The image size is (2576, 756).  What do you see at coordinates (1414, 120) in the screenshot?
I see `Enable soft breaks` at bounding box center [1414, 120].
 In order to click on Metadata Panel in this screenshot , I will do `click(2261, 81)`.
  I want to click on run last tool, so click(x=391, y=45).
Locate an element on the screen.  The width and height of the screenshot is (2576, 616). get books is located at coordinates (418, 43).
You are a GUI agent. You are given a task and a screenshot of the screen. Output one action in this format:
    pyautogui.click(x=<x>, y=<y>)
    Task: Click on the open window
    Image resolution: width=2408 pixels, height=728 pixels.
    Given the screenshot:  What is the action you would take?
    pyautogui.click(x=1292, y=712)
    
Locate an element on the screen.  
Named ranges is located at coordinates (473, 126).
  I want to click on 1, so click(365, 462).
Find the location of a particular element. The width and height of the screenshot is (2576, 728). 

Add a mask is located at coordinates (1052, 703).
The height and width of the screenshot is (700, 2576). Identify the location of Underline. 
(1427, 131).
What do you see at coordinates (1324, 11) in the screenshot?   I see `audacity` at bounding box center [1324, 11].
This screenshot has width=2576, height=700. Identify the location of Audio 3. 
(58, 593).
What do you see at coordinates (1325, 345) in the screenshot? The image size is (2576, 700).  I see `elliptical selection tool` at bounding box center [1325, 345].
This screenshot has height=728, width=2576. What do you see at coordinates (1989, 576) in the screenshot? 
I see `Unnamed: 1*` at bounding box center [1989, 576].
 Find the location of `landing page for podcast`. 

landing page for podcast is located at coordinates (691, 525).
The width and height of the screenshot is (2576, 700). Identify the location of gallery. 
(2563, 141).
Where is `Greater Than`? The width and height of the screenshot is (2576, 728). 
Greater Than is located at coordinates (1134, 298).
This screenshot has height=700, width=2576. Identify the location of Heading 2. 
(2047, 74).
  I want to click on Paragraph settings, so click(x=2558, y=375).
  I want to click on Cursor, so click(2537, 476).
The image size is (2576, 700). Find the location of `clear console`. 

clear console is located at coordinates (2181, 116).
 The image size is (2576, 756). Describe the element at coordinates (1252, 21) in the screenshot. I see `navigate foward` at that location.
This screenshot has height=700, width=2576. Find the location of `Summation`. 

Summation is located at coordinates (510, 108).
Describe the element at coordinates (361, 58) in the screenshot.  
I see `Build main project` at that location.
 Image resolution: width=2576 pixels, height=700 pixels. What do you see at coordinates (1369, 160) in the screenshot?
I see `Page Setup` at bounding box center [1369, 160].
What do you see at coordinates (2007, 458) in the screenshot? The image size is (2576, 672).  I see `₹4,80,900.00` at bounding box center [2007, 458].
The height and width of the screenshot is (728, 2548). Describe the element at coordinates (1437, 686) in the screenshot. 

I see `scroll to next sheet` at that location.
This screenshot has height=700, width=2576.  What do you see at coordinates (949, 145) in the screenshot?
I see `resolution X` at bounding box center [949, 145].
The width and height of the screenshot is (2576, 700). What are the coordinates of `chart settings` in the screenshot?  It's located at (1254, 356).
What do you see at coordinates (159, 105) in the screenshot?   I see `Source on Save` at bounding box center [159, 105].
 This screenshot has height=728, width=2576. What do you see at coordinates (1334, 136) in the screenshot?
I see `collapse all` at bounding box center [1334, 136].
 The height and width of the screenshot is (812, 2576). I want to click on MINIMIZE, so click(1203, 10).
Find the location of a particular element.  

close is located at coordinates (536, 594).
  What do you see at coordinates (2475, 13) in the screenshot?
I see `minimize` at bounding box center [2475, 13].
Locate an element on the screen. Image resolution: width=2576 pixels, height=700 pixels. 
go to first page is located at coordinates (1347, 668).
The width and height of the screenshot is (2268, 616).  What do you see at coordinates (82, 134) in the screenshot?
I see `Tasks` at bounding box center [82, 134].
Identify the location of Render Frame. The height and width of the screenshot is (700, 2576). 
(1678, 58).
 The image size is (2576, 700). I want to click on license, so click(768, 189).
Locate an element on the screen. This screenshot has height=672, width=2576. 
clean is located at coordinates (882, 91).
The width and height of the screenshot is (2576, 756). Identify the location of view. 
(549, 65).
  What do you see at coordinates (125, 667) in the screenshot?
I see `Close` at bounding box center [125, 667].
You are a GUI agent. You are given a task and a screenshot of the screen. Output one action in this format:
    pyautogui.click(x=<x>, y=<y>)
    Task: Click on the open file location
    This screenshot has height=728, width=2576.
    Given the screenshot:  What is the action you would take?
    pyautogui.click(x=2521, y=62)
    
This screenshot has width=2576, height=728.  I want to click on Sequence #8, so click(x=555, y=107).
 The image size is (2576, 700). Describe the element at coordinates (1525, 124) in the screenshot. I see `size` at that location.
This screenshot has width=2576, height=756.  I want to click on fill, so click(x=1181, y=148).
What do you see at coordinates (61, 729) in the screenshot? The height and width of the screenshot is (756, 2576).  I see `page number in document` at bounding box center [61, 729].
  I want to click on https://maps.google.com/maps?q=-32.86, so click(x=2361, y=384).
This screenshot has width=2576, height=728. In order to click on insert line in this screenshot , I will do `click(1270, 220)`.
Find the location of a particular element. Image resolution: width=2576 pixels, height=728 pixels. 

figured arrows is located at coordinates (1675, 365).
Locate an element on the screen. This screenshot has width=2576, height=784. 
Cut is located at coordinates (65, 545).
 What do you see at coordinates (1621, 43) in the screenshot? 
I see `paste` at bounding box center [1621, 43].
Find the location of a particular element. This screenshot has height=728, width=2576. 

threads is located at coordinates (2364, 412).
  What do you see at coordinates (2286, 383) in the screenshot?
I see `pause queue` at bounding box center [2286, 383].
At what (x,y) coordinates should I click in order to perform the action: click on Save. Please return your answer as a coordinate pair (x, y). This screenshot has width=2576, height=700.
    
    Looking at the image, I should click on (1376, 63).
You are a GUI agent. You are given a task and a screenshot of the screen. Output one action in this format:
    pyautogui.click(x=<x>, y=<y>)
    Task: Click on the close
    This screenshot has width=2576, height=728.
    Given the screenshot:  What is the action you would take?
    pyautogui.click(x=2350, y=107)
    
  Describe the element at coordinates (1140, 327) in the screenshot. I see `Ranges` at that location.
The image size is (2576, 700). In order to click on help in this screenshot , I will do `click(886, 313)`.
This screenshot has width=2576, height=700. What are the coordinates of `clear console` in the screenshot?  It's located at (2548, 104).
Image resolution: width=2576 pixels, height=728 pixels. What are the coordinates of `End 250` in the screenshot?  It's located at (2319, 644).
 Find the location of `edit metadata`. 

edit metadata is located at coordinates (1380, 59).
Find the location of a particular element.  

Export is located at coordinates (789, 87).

────────

## EXERCISE AIM
Reproduce the listing line for line, from its first line through the line containing "What do you see at coordinates (1325, 345)", with both ends included.

## EXERCISE OUTPUT
The image size is (2576, 756).  What do you see at coordinates (1414, 120) in the screenshot?
I see `Enable soft breaks` at bounding box center [1414, 120].
 In order to click on Metadata Panel in this screenshot , I will do `click(2261, 81)`.
  I want to click on run last tool, so click(x=391, y=45).
Locate an element on the screen.  The width and height of the screenshot is (2576, 616). get books is located at coordinates (418, 43).
You are a GUI agent. You are given a task and a screenshot of the screen. Output one action in this format:
    pyautogui.click(x=<x>, y=<y>)
    Task: Click on the open window
    Image resolution: width=2408 pixels, height=728 pixels.
    Given the screenshot:  What is the action you would take?
    pyautogui.click(x=1292, y=712)
    
Locate an element on the screen.  
Named ranges is located at coordinates (473, 126).
  I want to click on 1, so click(365, 462).
Find the location of a particular element. The width and height of the screenshot is (2576, 728). 

Add a mask is located at coordinates (1052, 703).
The height and width of the screenshot is (700, 2576). Identify the location of Underline. 
(1427, 131).
What do you see at coordinates (1324, 11) in the screenshot?   I see `audacity` at bounding box center [1324, 11].
This screenshot has width=2576, height=700. Identify the location of Audio 3. 
(58, 593).
What do you see at coordinates (1325, 345) in the screenshot? The image size is (2576, 700).  I see `elliptical selection tool` at bounding box center [1325, 345].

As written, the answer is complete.